## Travail à faire:
(1) Répondez brièvement à ces questions sur le texte consacré à Paul-Émile Victor :
(a) À quelle date et à quel âge est-il mort ?
(b) Où a-t-il définitivement mouillé son ancre ?
(c) De quelles expéditions fut-il le créateur ?
(2) Traduisez en anglais cette phrase du texte sur Paul-Émile Victor : « Nul davantage que lui n'incarna un des plus vieux mythes de notre monde, celui de l'explorateur partant à la découverte d'un univers inconnu, farouchement sauvage et hostile. »
(3) Poursuivez le texte sur Paul-Émile Victor à partir de sa dernière phrase.

## Extrait du document:

# # # # #

Paul-Émile Victor

Jean Mabire, Que lire ? volume 4.

Vivre son rêve jusqu’au bout

Le désert des glaces et les atolls du soleil, tels furent les décors insé­pa­rables de la mince silhouette de cet éternel jeune homme, disparu le 7 mars 1995, à quatre-­vingt-­sept ans, après avoir réalisé quelques-uns des rêves les plus forts qui soient au monde.

Nul davan­tage que lui n’incarna un des plus vieux mythes de notre monde, celui de l’explo­ra­teur partant à la décou­verte d’un univers inconnu, farou­che­ment sauvage et hostile. Au fil des années et des aventu­res, le garçon qui parcou­rait à pied le Groen­land est devenu un vieux philo­sophe serein, ayant défi­ni­ti­ve­ment mouillé son ancre sur une plage de l’archipel de Bora-Bora.

Entre-­temps, il fut le créa­teur des expé­di­tions polaires françai­ses, inlas­sable anima­teur d’une épopée arctique comme antarc­tique trop peu connue de nos compa­trio­tes. Il fut aussi un véri­table écolo­giste, tout aussi soucieux de protéger la nature que les peuples qui tentent encore de vivre selon leurs propres lois, des Esqui­maux aux Polyné­siens. S’il a laissé sur cette terre un fantas­tique sillage, qui fera encore longtemps rêver la jeunesse, c’est parce qu’il a su trans­crire ses expé­riences dans de nombreux livres.

# # # # #

## Données affichées:
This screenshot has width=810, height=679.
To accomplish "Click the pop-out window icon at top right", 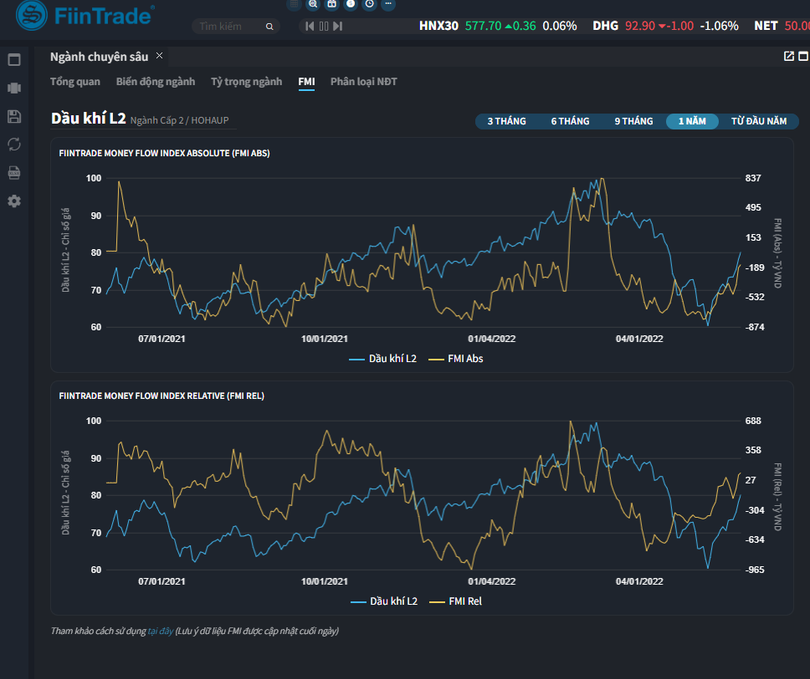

# # # # #

## Tâches corrigées:
(1)
(a) Le 7 mars 1995, à quatre-vingt-sept ans.
(b) Sur une plage de l'archipel de Bora-Bora.
(c) Des expéditions polaires françaises.

(2) No one more than he embodied one of the oldest myths of our world, that of the explorer setting out to discover an unknown universe, fiercely wild and hostile.

(3)
De 1938, où il publia Boréal et se classa d’emblée parmi les grands de l’aven­ture, jusqu’en 1981, où il revint sur l’éveil de sa vocation avec La Mansarde, il écrivit une quaran­taine de volumes, dans lesquels il se révèle, avec un même bonheur, homme de rêve et homme d’action. Il reste un exemple d’éner­gie, de téna­ci­té, de courage, un de ces « héros » dont l’absence annonce la mort des nations.

S’il est une terre rude, aux confins de l’Hexa­gone, c’est bien le Jura, où les vieux Burgondes descendus de leur Scandi­navie glaciale s’enra­ci­nèrent dans un paysage âpre et franc comme toute la Comté monta­gneuse et fidèle.

La famille Victor demeu­rait au début du siècle à Lons-­le-­Sau­nier, où le père dirige une fabrique de pipes et de stylos. Mais c’est à Genève, le 28 juin 1907, que naît le futur explo­ra­teur. Très jeune, il ressent en lui la vocation de l’aven­ture. « Je crois, lorsqu’un garçon de quatorze ou quinze ans, comme cela a été mon cas, porte en lui l’idée très nette de ce que sera sa vie, tout ce qu’il entre­voit, tout ce qu’il entre­prend est axé dans ce sens. Et si l’on ne parvient pas au but vers lequel on tend, c’est qu’on manque de courage pour s’accro­cher et renverser les obstacles qui se lèvent devant soi. »

On ne comprend rien à la vie de Paul-É­mile Victor si l’on néglige cette fantas­tique puissance de la volonté.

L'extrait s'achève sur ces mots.